Content starts

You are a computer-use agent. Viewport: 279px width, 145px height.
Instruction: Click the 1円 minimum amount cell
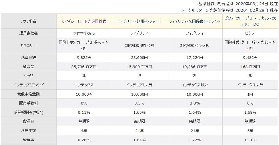(x=250, y=94)
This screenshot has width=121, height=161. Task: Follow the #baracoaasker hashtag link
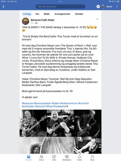coord(42,103)
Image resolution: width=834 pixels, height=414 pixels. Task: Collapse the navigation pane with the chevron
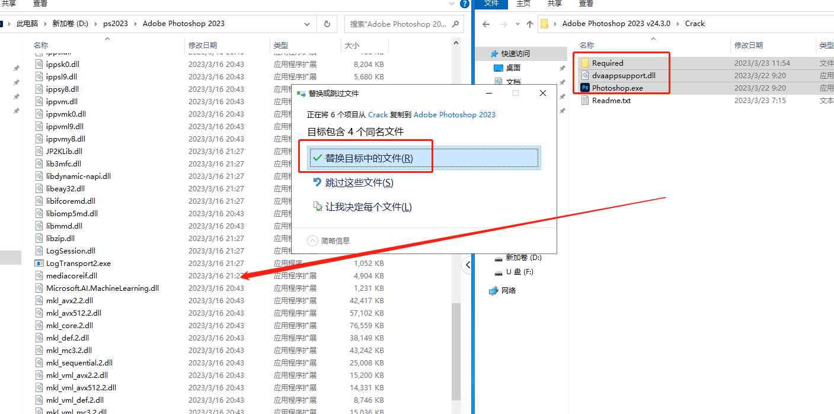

Content ends

### Task prompt
Above are the records; copy them exactly without the pictures.

### Written response
You are a computer-use agent. Viewport: 279px width, 145px height.
Instruction: Click the 1円 minimum amount cell
(x=250, y=94)
This screenshot has width=121, height=161. Task: Follow the #baracoaasker hashtag link
coord(42,103)
Image resolution: width=834 pixels, height=414 pixels. Task: Collapse the navigation pane with the chevron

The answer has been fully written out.